[What needs to be done] Pick out each line in these entries that contains the string "menu".

Collected data entries
================================
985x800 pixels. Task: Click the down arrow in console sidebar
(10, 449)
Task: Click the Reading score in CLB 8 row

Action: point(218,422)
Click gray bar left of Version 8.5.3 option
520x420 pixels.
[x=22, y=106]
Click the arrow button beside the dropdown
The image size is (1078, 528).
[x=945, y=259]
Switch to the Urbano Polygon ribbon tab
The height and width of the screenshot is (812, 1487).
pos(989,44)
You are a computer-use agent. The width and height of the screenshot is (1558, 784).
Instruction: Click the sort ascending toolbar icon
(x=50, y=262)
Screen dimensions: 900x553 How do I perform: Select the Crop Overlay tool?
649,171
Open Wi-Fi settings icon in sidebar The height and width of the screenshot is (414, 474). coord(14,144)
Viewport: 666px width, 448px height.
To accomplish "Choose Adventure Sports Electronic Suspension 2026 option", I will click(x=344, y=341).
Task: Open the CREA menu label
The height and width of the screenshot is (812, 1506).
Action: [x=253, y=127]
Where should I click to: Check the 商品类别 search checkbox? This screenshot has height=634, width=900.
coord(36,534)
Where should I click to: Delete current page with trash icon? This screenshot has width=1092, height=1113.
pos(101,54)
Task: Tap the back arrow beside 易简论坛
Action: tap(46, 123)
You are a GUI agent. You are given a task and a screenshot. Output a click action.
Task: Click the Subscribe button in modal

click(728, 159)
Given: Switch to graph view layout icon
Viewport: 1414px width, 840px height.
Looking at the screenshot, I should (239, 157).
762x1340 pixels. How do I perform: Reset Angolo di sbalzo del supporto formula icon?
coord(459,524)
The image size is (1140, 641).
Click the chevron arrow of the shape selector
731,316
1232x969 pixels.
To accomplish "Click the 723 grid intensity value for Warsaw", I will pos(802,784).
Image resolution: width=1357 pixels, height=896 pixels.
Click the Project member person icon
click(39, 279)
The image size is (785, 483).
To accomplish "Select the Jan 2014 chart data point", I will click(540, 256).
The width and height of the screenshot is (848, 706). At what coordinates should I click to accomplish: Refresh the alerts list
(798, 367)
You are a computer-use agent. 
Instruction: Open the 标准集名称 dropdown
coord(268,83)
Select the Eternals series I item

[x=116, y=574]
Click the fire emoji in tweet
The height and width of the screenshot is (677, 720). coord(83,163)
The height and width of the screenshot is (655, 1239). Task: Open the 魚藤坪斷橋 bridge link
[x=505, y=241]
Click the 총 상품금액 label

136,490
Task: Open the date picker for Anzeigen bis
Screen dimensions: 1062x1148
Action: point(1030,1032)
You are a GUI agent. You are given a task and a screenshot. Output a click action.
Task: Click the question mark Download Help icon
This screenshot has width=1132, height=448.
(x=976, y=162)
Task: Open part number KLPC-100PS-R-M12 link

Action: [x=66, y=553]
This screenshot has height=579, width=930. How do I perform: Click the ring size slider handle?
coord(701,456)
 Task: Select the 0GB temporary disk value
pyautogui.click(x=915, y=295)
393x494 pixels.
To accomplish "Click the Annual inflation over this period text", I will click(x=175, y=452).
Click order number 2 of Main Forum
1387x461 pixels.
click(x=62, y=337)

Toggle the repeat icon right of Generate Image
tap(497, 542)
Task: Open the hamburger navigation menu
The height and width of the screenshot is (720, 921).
================================
[Answer section]
Task: Open the CREA menu label
Task: Open the hamburger navigation menu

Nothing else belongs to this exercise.